Little school, big scores

Grand View Elementary School has 400 students, 17 teachers, a majority of the student body listed as poor, a third of the student body not fluent in English - and one of the highest Academic Performance Index scores in California:

Employees say its small-school country charm brings a community feel. Teachers say they come to the small country school, fall in love and never leave. At the school teachers, on average, have been at Grand View for 20 years...

The small school enables teachers to work as a team. It's not rare, [teacher Theresa] Enns said, for all teachers to sit down together at lunch and discuss their classes.
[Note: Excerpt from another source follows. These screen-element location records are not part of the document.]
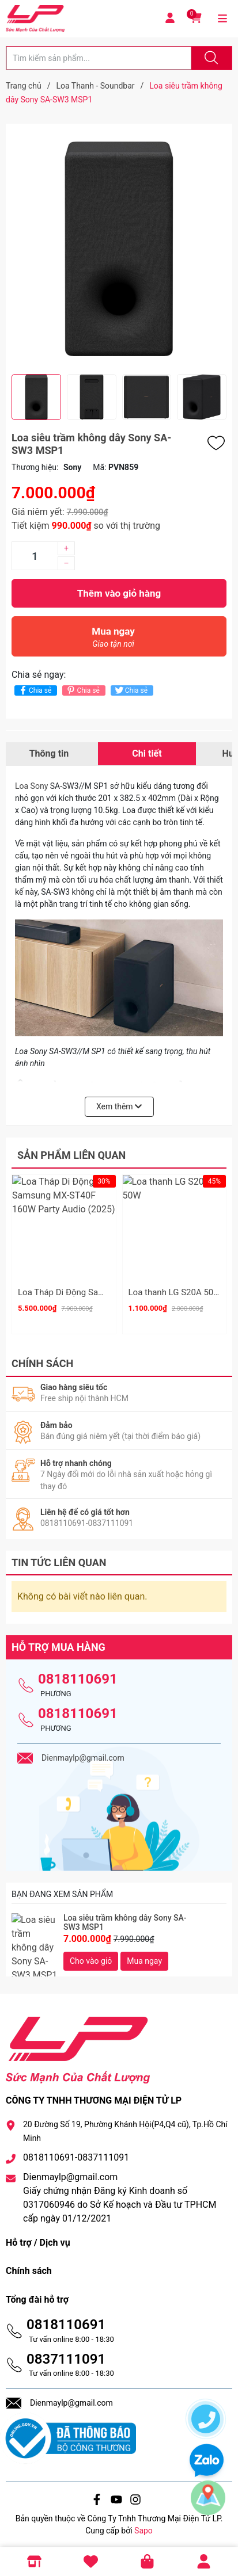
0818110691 (78, 1675)
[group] (119, 248)
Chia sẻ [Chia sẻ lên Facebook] (34, 690)
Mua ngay (113, 640)
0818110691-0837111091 (76, 2153)
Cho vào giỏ (91, 1957)
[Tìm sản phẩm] (98, 58)
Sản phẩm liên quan (71, 1155)
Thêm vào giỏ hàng (119, 593)
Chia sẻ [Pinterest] (82, 690)
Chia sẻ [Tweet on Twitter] (131, 690)
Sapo (143, 2526)
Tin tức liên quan (59, 1558)
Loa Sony (31, 786)
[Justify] (210, 58)
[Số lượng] (35, 555)
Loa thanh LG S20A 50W (175, 1292)
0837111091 (66, 2355)
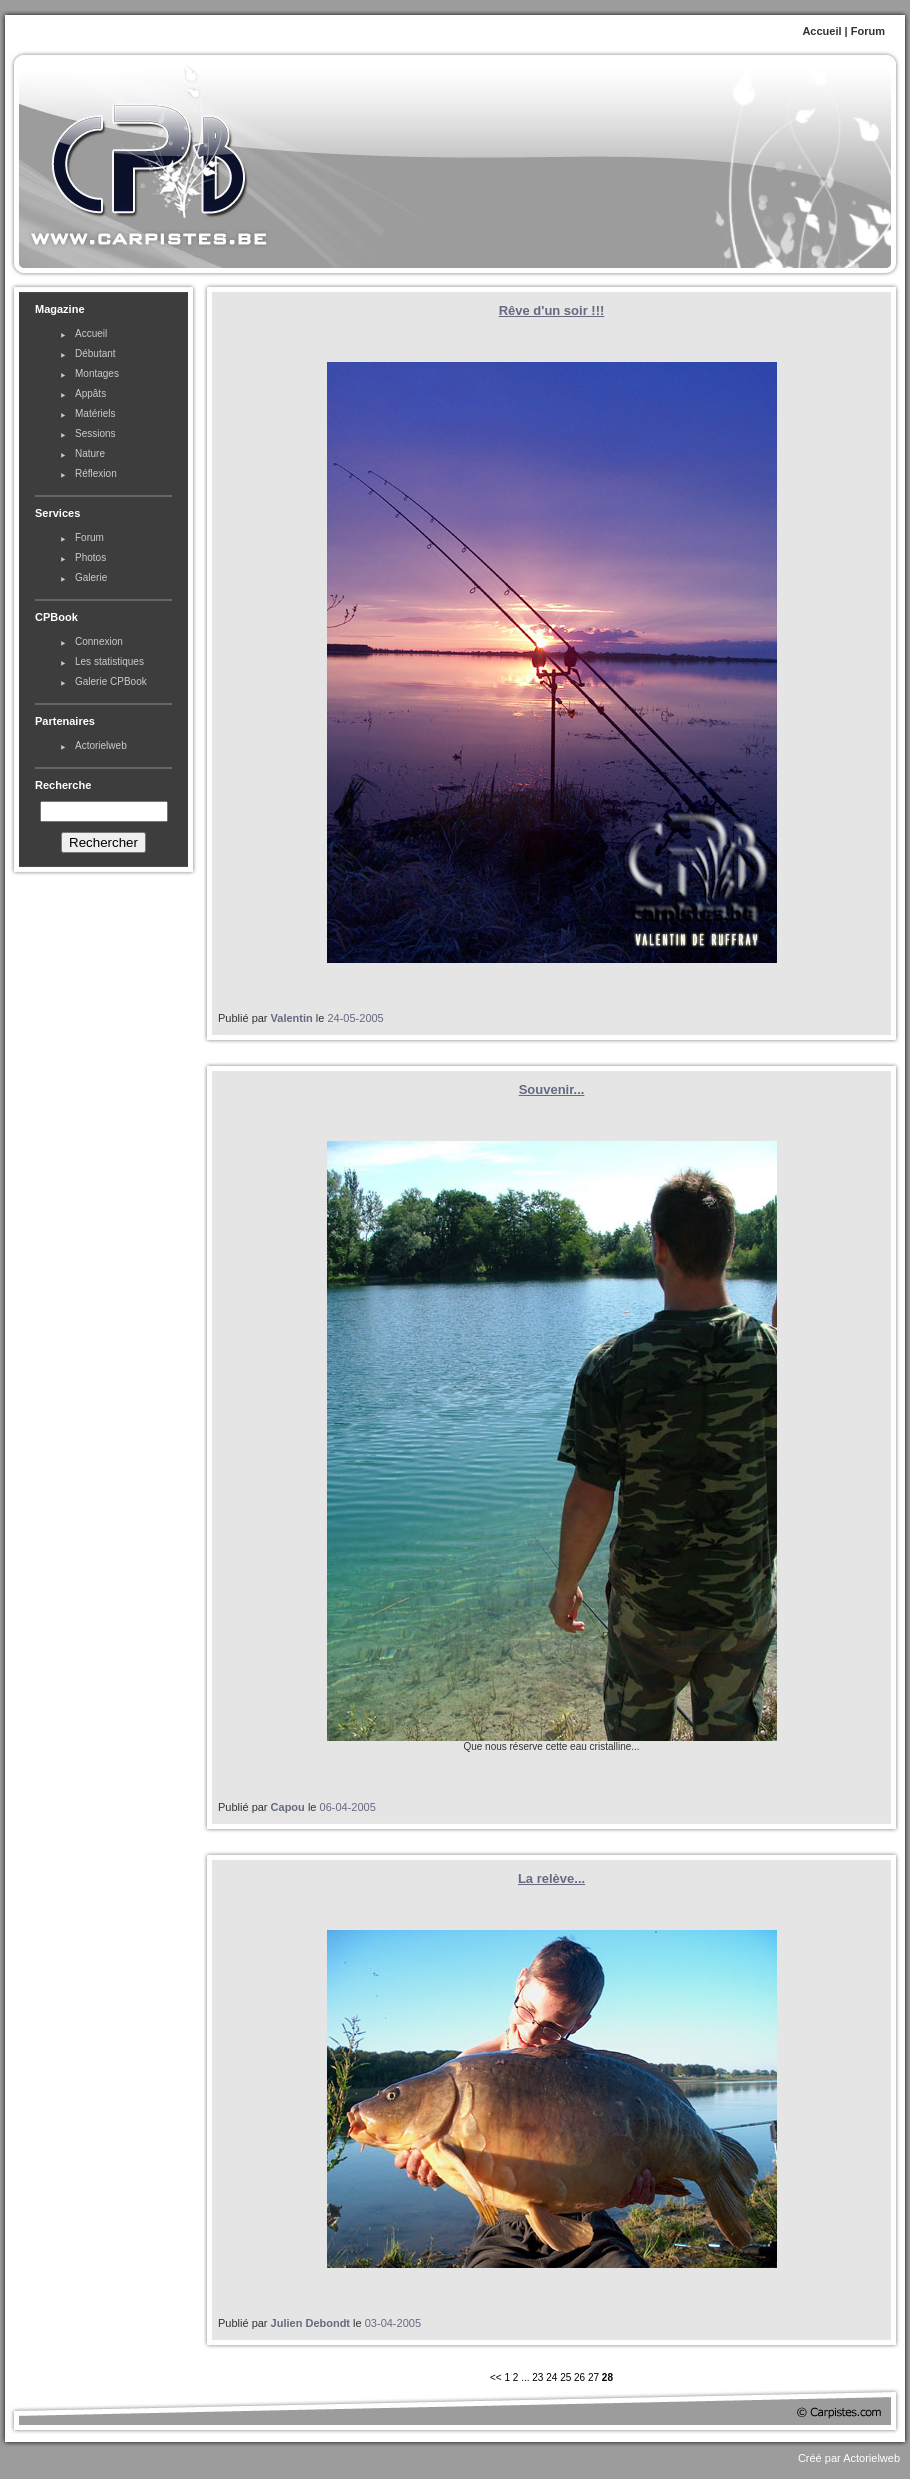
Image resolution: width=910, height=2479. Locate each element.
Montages (97, 373)
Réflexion (96, 473)
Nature (90, 453)
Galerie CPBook (111, 681)
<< (497, 2377)
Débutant (95, 353)
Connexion (99, 641)
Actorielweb (101, 745)
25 (565, 2377)
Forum (868, 31)
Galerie (91, 577)
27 (593, 2377)
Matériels (95, 413)
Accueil (821, 31)
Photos (90, 557)
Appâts (90, 393)
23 (537, 2377)
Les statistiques (109, 661)
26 (579, 2377)
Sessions (95, 433)
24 (551, 2377)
One may have a hard time teaching the multiplication table and another teacher can say, "You know what worked for me," she said...

[Teacher Delores] Armo, who said veteran teachers at the school get together and help the younger teachers, added that one of the reasons the school does well on the standardized tests is because of the veteran teacher population.

"There is no substitute for experience," she said.

[Parent Kelly] Derderian said teachers push her children to perform well.

"Most of the time my kids would perform well just because they wanted to do well," she said. "Occasionally they would say, 'Oh, I'm being pushed too hard.' But they would rise to the occasion and do it."

But what happened to "Standardized tests are biased against poor kids and immigrants?" What happened to "Poor kids should be coddled and not pushed too hard?" What happened to "Teachers should spend more time enhancing self-esteem than teaching the basics?"

Looks like Grand View Elementary has decided to ignore these bits of "conventional wisdom." Good for them.